Written instruction »
Reproduce verbatim the stretch of items below from the line containing "Given: Open the yellow Whiteboard icon" through the last line of the items.
--- START Input records ---
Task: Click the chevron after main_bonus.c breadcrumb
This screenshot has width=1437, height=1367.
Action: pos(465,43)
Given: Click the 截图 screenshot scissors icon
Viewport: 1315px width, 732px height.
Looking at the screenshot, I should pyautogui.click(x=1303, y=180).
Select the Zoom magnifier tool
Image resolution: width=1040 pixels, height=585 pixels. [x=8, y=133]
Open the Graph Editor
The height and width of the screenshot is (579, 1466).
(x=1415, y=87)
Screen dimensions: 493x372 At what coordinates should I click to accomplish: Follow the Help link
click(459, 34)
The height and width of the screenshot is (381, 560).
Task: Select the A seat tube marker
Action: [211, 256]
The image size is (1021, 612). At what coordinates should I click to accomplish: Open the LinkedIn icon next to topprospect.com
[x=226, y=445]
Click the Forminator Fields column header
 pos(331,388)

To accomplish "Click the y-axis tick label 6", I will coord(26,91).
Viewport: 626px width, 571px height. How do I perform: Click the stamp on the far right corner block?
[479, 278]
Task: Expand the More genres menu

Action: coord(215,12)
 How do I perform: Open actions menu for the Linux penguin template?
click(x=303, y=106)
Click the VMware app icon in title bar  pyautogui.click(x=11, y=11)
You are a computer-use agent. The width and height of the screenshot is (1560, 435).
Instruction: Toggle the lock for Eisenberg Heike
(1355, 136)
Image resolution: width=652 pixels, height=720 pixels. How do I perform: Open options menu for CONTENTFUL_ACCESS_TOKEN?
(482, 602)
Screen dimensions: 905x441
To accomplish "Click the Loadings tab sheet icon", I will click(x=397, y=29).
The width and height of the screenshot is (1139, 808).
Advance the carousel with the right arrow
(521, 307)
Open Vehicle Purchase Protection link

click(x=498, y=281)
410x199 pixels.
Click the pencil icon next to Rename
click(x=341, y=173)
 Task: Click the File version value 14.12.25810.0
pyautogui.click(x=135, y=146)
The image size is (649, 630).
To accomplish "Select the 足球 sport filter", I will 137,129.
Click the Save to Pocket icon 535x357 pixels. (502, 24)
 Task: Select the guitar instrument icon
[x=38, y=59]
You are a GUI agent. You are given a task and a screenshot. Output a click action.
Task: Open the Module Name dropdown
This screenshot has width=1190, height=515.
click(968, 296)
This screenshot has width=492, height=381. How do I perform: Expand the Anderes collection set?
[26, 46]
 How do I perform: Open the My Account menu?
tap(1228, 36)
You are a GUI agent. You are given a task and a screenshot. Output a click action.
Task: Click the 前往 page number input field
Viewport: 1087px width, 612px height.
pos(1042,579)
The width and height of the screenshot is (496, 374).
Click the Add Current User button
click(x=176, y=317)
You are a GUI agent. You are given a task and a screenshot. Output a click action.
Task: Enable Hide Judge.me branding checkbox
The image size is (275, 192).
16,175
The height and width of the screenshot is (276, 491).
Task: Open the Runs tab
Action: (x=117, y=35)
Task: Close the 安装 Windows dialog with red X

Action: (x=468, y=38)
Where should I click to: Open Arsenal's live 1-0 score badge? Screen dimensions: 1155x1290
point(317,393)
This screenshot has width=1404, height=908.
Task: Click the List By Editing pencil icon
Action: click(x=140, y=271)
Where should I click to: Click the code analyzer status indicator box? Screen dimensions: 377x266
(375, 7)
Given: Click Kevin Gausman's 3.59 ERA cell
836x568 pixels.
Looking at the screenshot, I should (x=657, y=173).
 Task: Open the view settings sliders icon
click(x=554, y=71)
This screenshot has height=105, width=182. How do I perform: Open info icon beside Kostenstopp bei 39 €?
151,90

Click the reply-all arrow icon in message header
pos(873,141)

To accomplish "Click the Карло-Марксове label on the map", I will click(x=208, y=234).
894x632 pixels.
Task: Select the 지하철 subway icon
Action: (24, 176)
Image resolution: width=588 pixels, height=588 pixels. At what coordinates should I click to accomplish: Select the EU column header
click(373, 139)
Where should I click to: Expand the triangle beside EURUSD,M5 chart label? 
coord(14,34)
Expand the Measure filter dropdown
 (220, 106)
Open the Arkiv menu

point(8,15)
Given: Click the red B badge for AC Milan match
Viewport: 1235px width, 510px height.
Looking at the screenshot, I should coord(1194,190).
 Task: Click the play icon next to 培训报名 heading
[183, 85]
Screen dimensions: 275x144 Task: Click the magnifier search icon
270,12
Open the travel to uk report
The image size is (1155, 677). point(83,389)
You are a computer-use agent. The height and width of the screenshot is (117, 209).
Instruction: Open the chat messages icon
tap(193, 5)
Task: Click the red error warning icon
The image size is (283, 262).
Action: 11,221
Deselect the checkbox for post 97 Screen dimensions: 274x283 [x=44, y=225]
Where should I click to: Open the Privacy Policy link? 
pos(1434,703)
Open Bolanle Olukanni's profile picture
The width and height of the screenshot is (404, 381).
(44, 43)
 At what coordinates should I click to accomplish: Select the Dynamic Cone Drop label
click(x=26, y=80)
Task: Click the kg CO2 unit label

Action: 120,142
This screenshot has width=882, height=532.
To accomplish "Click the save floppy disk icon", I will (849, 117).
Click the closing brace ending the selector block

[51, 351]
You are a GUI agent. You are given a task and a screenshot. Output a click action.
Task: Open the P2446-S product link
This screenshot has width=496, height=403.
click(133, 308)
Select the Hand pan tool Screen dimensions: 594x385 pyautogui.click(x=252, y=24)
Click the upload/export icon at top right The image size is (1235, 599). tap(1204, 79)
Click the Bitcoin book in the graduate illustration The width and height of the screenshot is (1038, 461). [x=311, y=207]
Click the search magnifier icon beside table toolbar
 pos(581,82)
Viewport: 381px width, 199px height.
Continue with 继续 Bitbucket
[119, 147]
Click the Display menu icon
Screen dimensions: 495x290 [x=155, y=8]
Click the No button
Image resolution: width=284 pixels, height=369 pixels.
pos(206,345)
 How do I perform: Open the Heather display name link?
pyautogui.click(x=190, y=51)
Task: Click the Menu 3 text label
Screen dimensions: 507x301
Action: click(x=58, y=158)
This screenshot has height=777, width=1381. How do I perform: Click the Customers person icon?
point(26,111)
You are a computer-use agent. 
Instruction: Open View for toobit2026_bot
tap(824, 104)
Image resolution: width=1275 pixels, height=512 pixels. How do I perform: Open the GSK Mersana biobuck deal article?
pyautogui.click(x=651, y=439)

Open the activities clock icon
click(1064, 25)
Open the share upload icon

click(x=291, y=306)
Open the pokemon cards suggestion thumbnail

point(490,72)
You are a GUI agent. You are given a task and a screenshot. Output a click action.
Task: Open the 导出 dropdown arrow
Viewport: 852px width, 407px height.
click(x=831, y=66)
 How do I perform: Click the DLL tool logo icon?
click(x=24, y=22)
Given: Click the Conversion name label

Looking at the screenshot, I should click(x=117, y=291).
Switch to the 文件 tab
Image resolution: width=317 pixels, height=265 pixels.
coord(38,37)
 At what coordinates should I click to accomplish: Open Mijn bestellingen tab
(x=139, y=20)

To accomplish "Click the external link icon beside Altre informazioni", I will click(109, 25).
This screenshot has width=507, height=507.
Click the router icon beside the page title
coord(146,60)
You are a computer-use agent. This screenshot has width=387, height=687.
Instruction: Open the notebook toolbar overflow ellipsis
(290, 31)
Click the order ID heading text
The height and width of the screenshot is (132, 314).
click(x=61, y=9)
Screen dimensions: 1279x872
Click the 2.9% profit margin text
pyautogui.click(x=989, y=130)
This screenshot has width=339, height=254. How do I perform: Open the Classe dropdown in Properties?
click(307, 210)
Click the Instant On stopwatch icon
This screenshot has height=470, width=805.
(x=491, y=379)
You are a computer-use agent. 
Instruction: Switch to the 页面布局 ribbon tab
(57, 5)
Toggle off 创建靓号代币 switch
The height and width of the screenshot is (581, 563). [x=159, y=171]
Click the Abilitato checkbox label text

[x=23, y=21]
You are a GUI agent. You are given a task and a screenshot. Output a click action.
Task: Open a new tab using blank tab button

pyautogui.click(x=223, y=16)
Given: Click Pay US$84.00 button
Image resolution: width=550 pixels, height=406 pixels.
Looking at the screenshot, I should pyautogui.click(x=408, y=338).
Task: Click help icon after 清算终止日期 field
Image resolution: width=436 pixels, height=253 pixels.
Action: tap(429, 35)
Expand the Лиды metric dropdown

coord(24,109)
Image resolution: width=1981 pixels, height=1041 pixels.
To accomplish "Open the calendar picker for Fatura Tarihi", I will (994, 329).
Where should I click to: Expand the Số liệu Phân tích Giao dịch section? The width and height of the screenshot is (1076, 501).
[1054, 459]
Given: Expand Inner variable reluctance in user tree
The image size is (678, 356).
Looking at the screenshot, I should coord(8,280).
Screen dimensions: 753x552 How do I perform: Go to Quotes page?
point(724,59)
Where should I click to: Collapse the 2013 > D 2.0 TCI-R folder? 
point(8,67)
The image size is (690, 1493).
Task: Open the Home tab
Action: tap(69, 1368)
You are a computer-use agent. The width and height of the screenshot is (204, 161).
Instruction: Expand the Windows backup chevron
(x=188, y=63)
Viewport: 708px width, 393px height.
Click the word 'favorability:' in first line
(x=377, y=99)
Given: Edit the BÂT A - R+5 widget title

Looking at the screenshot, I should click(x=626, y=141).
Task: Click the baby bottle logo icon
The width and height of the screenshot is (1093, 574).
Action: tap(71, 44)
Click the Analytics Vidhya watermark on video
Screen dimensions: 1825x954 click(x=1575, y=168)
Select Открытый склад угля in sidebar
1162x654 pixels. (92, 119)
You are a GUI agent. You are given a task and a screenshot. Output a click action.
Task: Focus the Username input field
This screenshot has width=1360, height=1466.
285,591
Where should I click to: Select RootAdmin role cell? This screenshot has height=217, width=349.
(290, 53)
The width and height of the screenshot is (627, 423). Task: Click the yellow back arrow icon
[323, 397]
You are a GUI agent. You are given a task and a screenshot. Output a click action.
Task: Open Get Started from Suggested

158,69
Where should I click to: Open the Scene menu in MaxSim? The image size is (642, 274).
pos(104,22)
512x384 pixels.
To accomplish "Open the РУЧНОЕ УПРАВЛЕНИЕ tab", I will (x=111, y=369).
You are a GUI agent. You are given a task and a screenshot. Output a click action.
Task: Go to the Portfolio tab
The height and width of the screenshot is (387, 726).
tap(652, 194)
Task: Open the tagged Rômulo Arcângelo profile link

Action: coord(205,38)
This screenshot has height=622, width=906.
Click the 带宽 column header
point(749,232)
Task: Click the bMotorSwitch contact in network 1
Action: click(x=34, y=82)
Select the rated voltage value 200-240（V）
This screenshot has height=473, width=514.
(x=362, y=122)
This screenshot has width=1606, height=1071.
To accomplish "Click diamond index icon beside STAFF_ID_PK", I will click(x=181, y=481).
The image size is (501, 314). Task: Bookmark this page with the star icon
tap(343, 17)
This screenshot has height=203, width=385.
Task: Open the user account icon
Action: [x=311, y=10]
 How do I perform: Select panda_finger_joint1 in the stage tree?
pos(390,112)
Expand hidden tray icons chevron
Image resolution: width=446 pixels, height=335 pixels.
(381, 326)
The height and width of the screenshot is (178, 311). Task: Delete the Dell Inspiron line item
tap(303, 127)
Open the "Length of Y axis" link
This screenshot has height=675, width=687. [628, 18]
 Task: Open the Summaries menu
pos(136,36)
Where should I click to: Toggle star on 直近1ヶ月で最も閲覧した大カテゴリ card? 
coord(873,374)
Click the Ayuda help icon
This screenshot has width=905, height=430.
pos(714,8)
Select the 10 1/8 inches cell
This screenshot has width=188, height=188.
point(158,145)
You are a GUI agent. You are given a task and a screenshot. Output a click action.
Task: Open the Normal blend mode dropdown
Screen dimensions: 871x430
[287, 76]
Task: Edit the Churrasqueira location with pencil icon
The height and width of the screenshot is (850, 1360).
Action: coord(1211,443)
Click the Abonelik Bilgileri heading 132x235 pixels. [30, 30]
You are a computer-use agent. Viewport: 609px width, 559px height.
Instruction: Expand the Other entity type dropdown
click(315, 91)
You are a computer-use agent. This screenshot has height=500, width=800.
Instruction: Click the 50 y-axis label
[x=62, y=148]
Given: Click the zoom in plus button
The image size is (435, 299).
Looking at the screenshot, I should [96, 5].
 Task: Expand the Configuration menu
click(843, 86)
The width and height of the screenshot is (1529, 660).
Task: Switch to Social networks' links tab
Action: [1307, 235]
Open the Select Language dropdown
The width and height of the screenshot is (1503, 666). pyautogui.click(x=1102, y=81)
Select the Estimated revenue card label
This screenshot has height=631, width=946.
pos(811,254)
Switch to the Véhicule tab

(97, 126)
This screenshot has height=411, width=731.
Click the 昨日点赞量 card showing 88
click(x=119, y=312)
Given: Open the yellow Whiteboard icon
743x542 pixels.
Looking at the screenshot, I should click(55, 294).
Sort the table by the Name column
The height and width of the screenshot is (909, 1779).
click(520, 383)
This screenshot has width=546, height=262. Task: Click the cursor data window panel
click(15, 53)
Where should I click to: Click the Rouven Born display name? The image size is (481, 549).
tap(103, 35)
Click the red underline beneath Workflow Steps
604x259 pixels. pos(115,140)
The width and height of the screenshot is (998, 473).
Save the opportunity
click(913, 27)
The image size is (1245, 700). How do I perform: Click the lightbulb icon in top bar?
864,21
--- END Input records ---
Result of the task »
Given: Open the yellow Whiteboard icon
743x542 pixels.
Looking at the screenshot, I should click(55, 294).
Sort the table by the Name column
The height and width of the screenshot is (909, 1779).
click(520, 383)
This screenshot has width=546, height=262. Task: Click the cursor data window panel
click(15, 53)
Where should I click to: Click the Rouven Born display name? The image size is (481, 549).
tap(103, 35)
Click the red underline beneath Workflow Steps
604x259 pixels. pos(115,140)
The width and height of the screenshot is (998, 473).
Save the opportunity
click(913, 27)
The image size is (1245, 700). How do I perform: Click the lightbulb icon in top bar?
864,21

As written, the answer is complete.